24.04.2012 / Zülfü Livaneli - Muhafazakar Sanat
Sanatın önüne belirleyici bir sıfat koyduğunuz zaman, orada sanat kalitesinden söz etmek zorlaşır. Çünkü bir yönlendirme söz konusudur.
Yönlendirme girişimleri ise sanatçıları çileden çıkarır, sanatı da berbat eder.
70’li yıllarda Ankara’da bir “Sanat Sevenler Derneği” vardı. O derneğin düzenlediği bir panele girmiştim. Konuşmacılar arasındaki heyecanlı bir genç, bir kültür komiseri edasıyla bağıra çağıra yazarların nasıl ve neler yazması gerektiğini anlatıp duruyordu. Bir ara o kadar ileri gitti ki, yanımda oturan Fakir Baykurt “Bari yazacağımız kalemin markasını da söyleyiver” dedi.

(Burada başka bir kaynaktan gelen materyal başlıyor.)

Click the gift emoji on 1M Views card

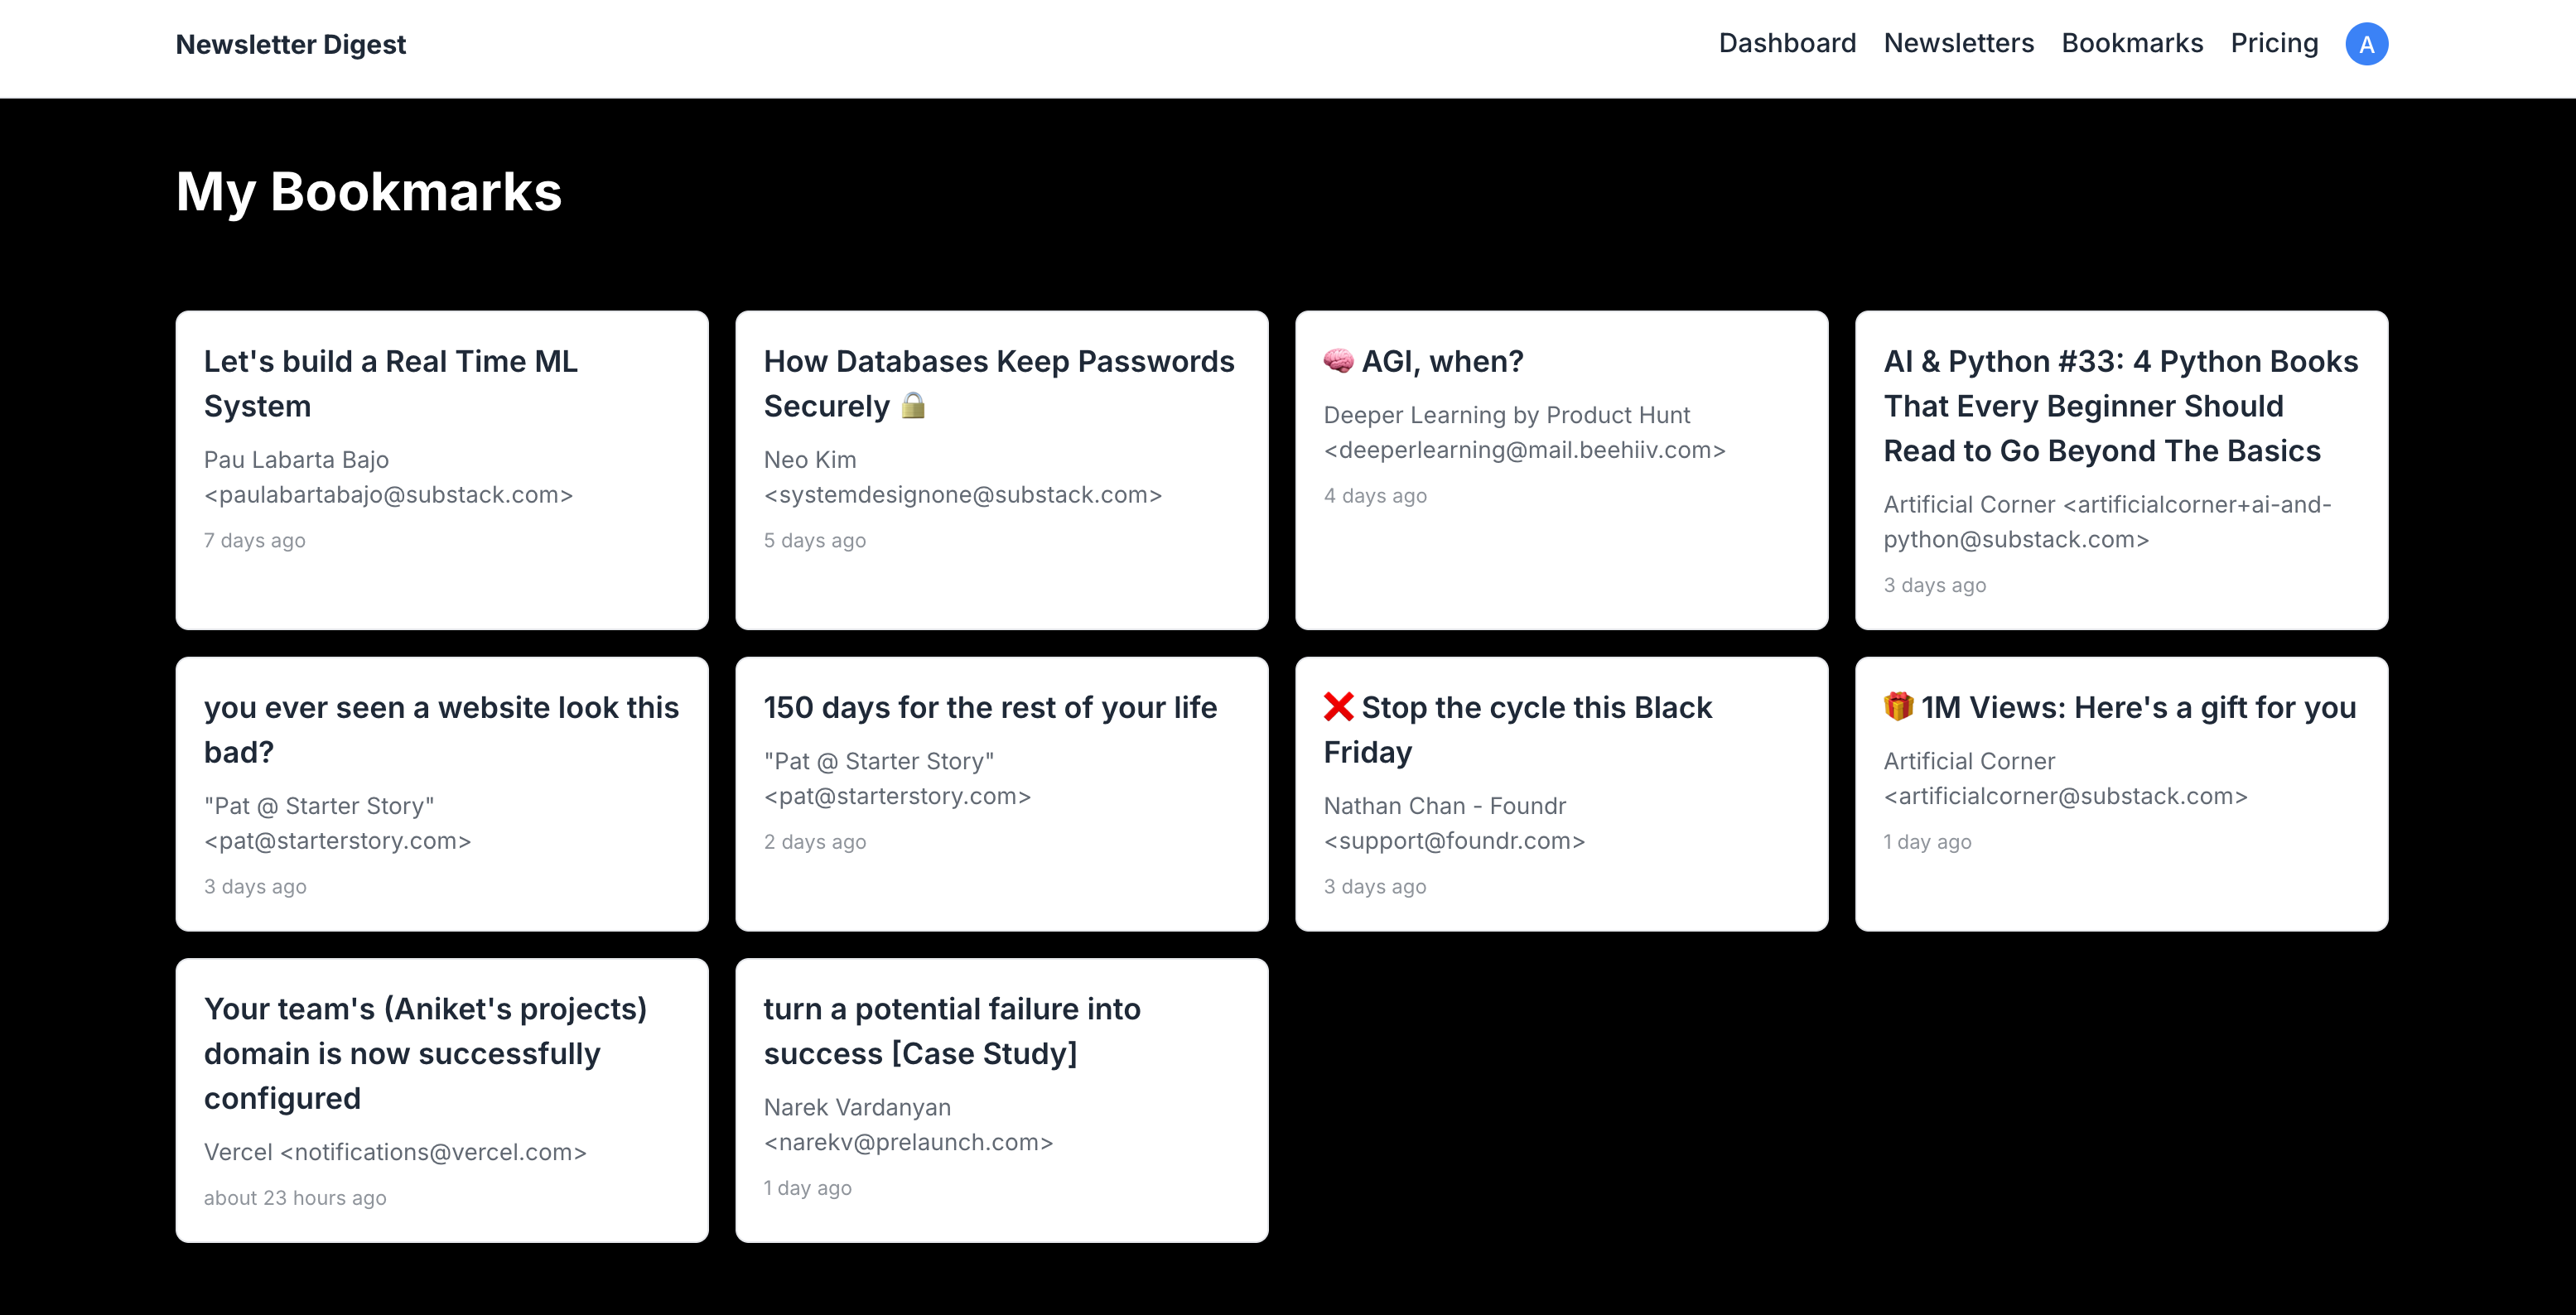(1898, 706)
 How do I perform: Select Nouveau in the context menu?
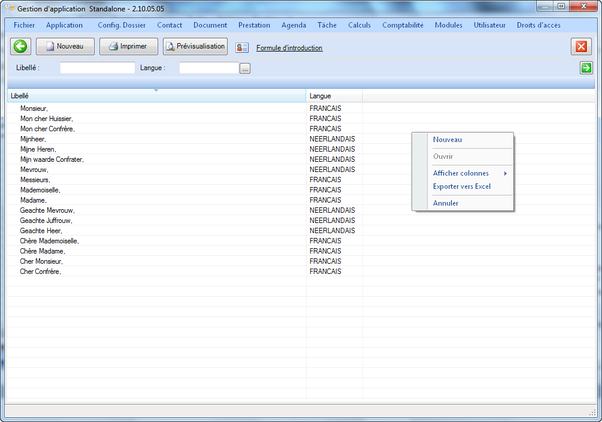(x=447, y=140)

Bugünlerde tartışılan “muhafazakar sanat” kavramı, bana acı bir gülümsemeyle bu sözleri hatırlatıyor. Sanatı ancak sanatçı belirler; bunun başka yolu yok.
Ama söylemek istediğim şey daha başka: Her çağın kendine ait bir ahlak ve sanat anlayışı olduğu için, “muhafazakar sanat” diye adlandırılabilecek birçok eseri bugün ağzınıza dahi alamazsınız. Çünkü günümüzün ölçülerine göre bunlar, modern ya da postmodern sanat eserleriyle kıyaslanamayacak kadar müstehcen kaçar.
Bir örnek vereyim: Bugünlerde çıkan iki albümde “Fikrimin İnce Gülü” şarkısına yer verilmiş. Bekir Ünlüataer’in söylediği “Gözlerin gözlerimde” dizesi, Sertab Erener’de “Leblerin leblerimde” (dudakların dudaklarımda) diye geçiyor ki doğrusu bu. Dudağı göze çevirerek bir sansür uygulanmış.
Eski şiirde dudak ve ona ilişkin eylemler o kadar yaygın ki padişahlar bile bunu sık sık kullanıyor ama bugün bunları yazmak mümkün değil.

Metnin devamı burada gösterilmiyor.